Special Topics in Environmental Management

Pruitt on the Clean Power Plan

In the nomination hearing for Scott Pruitt, President Trump’s choice to lead the EPA, it was surprising that members of the Senate Environment and Public Works Committee (EPW) asked few questions about how the nominee would address EPA’s Clean Power Plan (CPP) should he be confirmed. This may be because President Trump has already indicated that he intends to withdraw the CPP, and Pruitt will do what the president wants. Of course, Pruitt’s own position on the CPP is well known since, as attorney general of Oklahoma, he has been at the forefront of legal challenges to vacate the rule. The CPP is also under a stay issued by the U.S. Supreme Court pending resolution of litigation challenging it.

While little about the CPP emerged from the EPW hearing, senators followed in writing with many more questions, including specific questions about Pruitt’s position on the CPP. The nominee responded to those questions in a 242-page document made public by the committee. The document can be found here.

Following are responses from Pruitt on the CPP.

  • How would he replace the CPP to ensure the EPA is in compliance with court orders to regulate greenhouse gases (GHGs)?

Pruitt: “It would be inappropriate for me to prejudge an issue that may come before me for decision if I am confirmed as Administrator. If the issue comes before me, I will ensure that the issue is fully and fairly considered with input from staff, as part of a transparent process that seeks input from stakeholders, and that is consistent with EPA’s statutory authorities.”

“The Supreme Court held that GHGs are an air pollutant under the Clean Air Act. It did not address the question of whether regulation of GHGs under the Clean Air Act is warranted. In the subsequent [Utility Air Regulatory Group] UARG decision, the Supreme Court cautioned EPA that there are significant limits on EPA’s authority to regulate GHGs under the Clean Air Act.”

  • Will he seek to replace the CPP with some other program that also would promote the reduction of GHGs nationally?

Pruitt: “While I will not prejudge the outcome of any rule that is the subject of ongoing litigation, if confirmed, I will work to achieve the objectives of EPA-administered laws consistent with the process and rule of law set out by Congress.”

  • What will he say to parents who have children with asthma who are worried that the dismantling of the CPP will exacerbate the illness?

Pruitt: “If confirmed, I will administer environmental laws that protect human health and the environment within the framework established by Congress. I will follow explicit cost-benefit obligations to ensure the benefits are associated with the pollutant being regulated and the costs are reflective of market realities.”

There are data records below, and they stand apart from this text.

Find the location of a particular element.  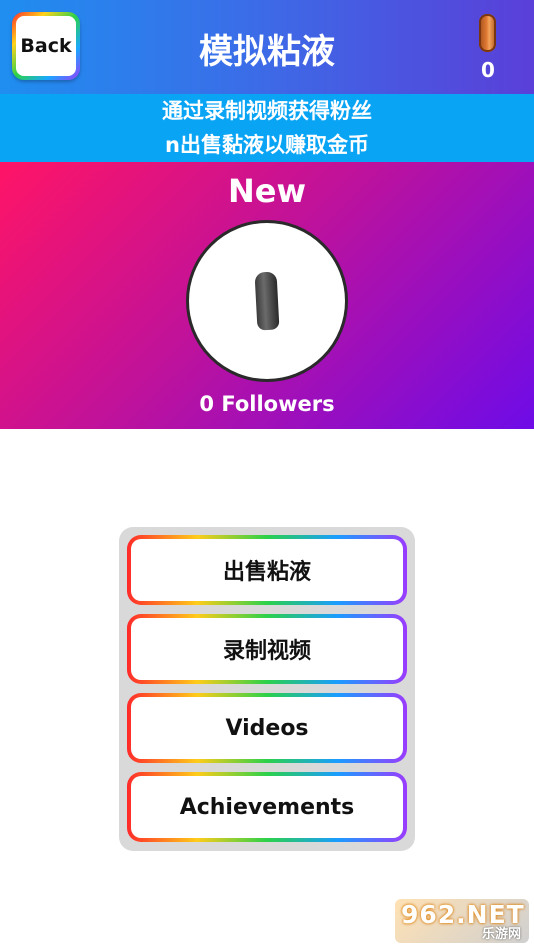

record-video-label: 录制视频 is located at coordinates (267, 649).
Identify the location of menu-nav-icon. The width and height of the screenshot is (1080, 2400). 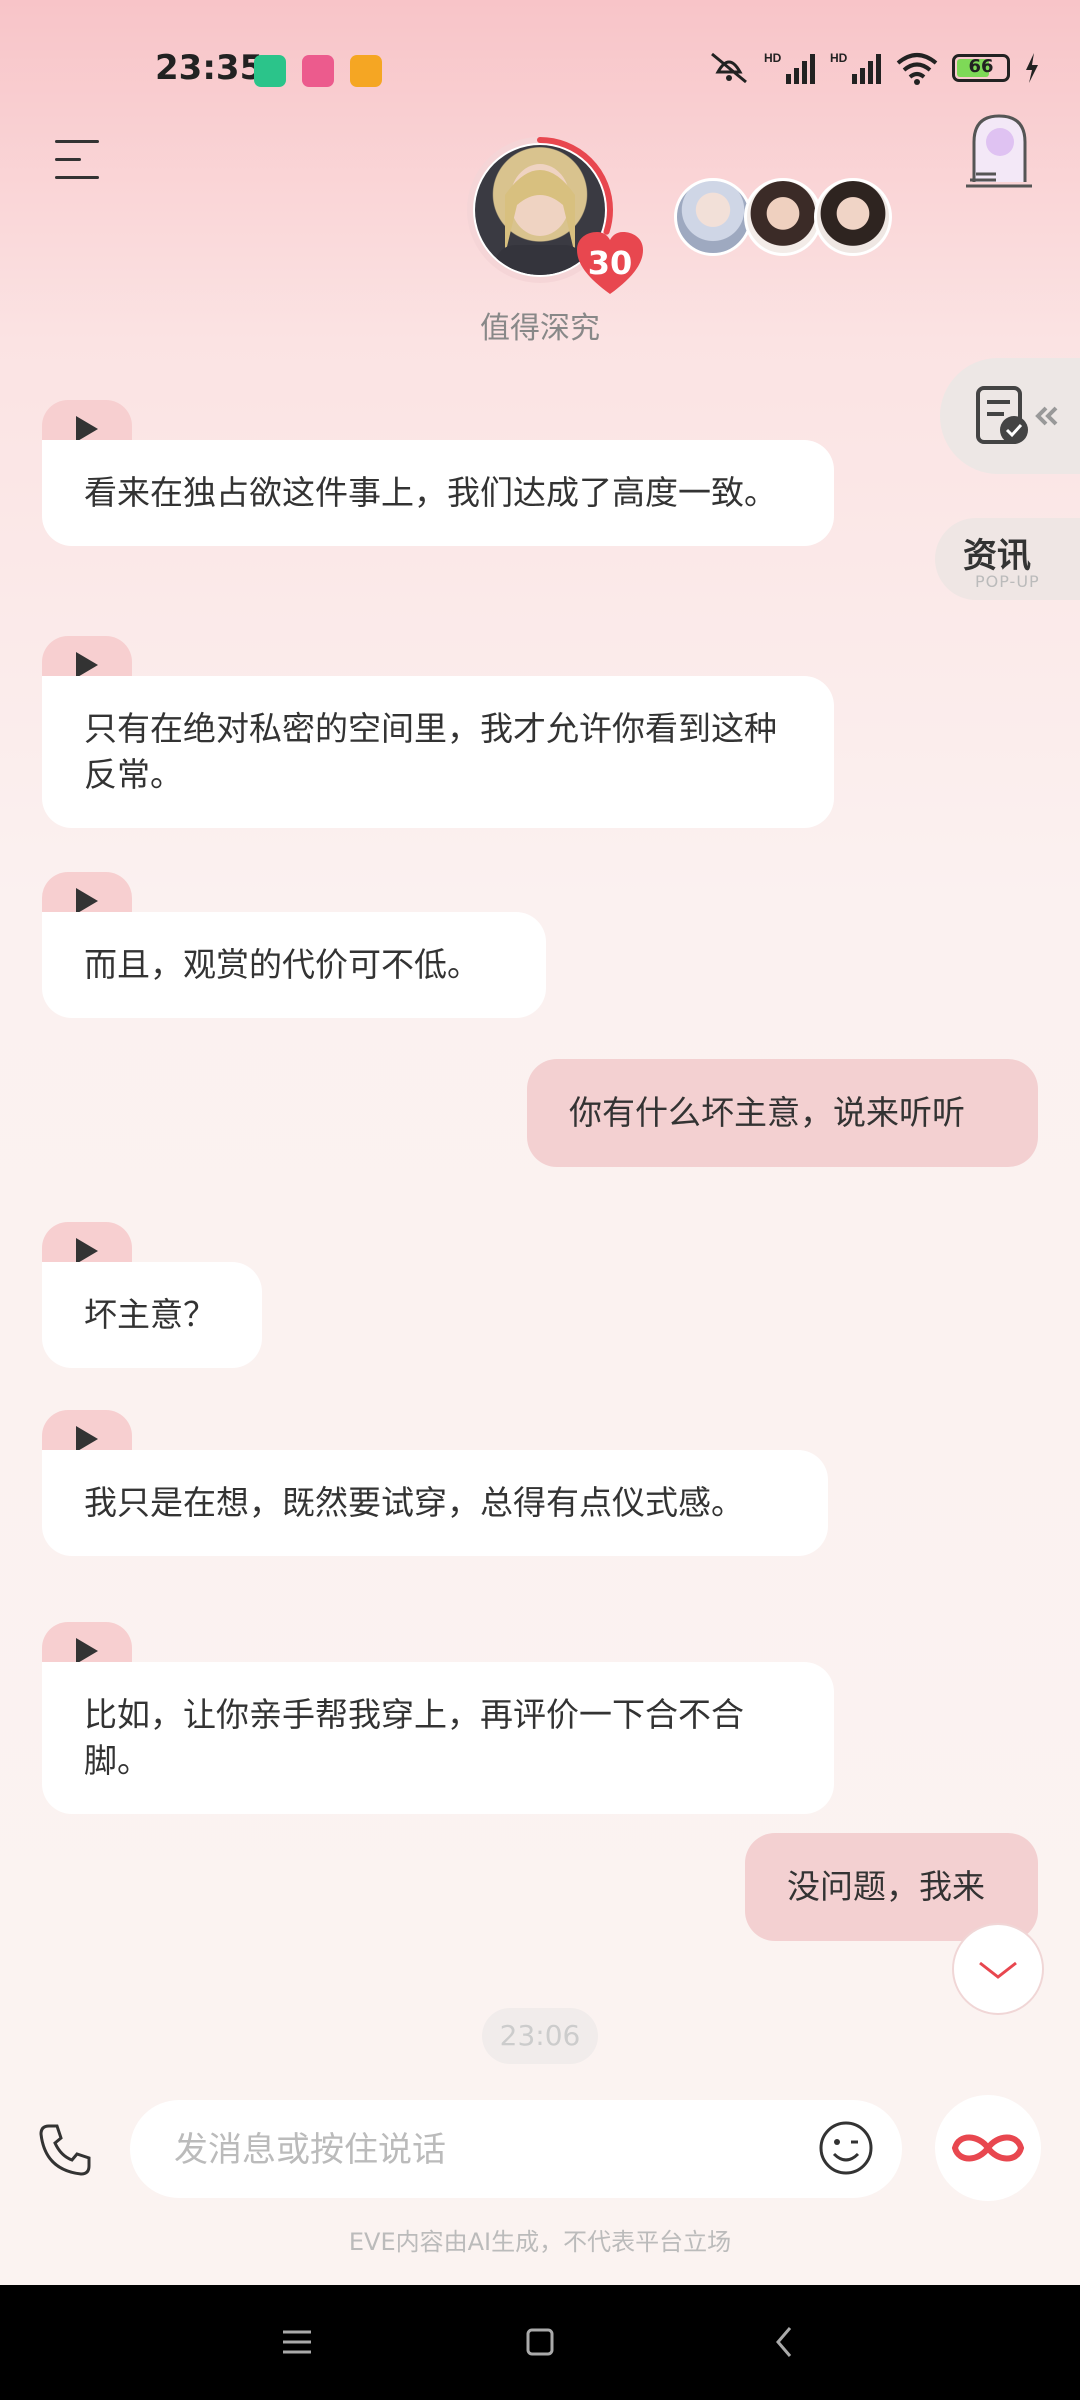
(297, 2342).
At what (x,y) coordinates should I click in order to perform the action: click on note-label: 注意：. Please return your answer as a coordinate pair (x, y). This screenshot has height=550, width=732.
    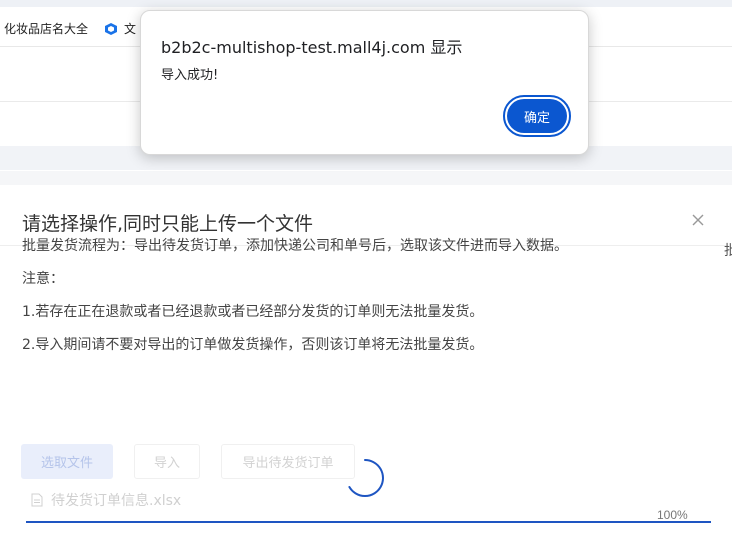
    Looking at the image, I should click on (43, 279).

  • Is Pruitt concerned about the loss of energy-efficiency improvements and affordable housing that may result from withdrawal of the CPP?

Pruitt: “I am unfamiliar with EPA’s role and statutory authorities as they relate to affordable housing. I am concerned about the impact regulations can have on the cost of energy for consumers.”

  • Would the loss of the CPP also cause the loss of flexibility the CPP provides to states in developing energy policies?

Pruitt: “The Rule attempted to supplant decisions traditionally preserved for the states, including the establishment of intrastate energy policies, for agency mandated alternatives that would have increased the price of electricity for local citizens and reduced reliability. The notion of flexibility in the Clean Power Plan was conceptual at best. If confirmed, I will work to achieve the objectives of EPA-administered laws consistent with the process and framework established by Congress abiding by the bedrock principle of cooperative federalism, which relies on meaningful collaboration between the EPA and the states to achieve important environmental objectives.”

  • Will dismantling the CPP and cutting back on environmental regulations bring back the coal industry?

Pruitt: “I am unable to say whether United States utilities and electric cooperatives would or would not return to coal as a predominant portion of their fuel mix if the CPP were revoked or other regulations were cut back. The federal Energy Information Administration projects that coal will be an important part of the American fuel mix for the foreseeable future.”

  • Would he recuse himself from leadership over rules, including the CPP, he has litigated against given that professional ethics rules prohibit attorneys from changing sides, as he would be doing if confirmed?

Pruitt: “It is my understanding that recusal obligations do not extend to regulatory rulemaking of general applicability, which does not create a conflict under applicable rules. With respect to my professional obligations as a member of the bar, I am not permitted to ‘switch sides’ as counsel in any matter in which I participated as a lawyer. The standards that would apply to me as EPA Administrator are different as I would not be representing the EPA as a lawyer. Nonetheless, in any matters involving specific parties where I believe that my impartiality may be questioned, I will consult with relevant federal ethics officials to determine whether to participate in a particular matter and provide them with all relevant facts.”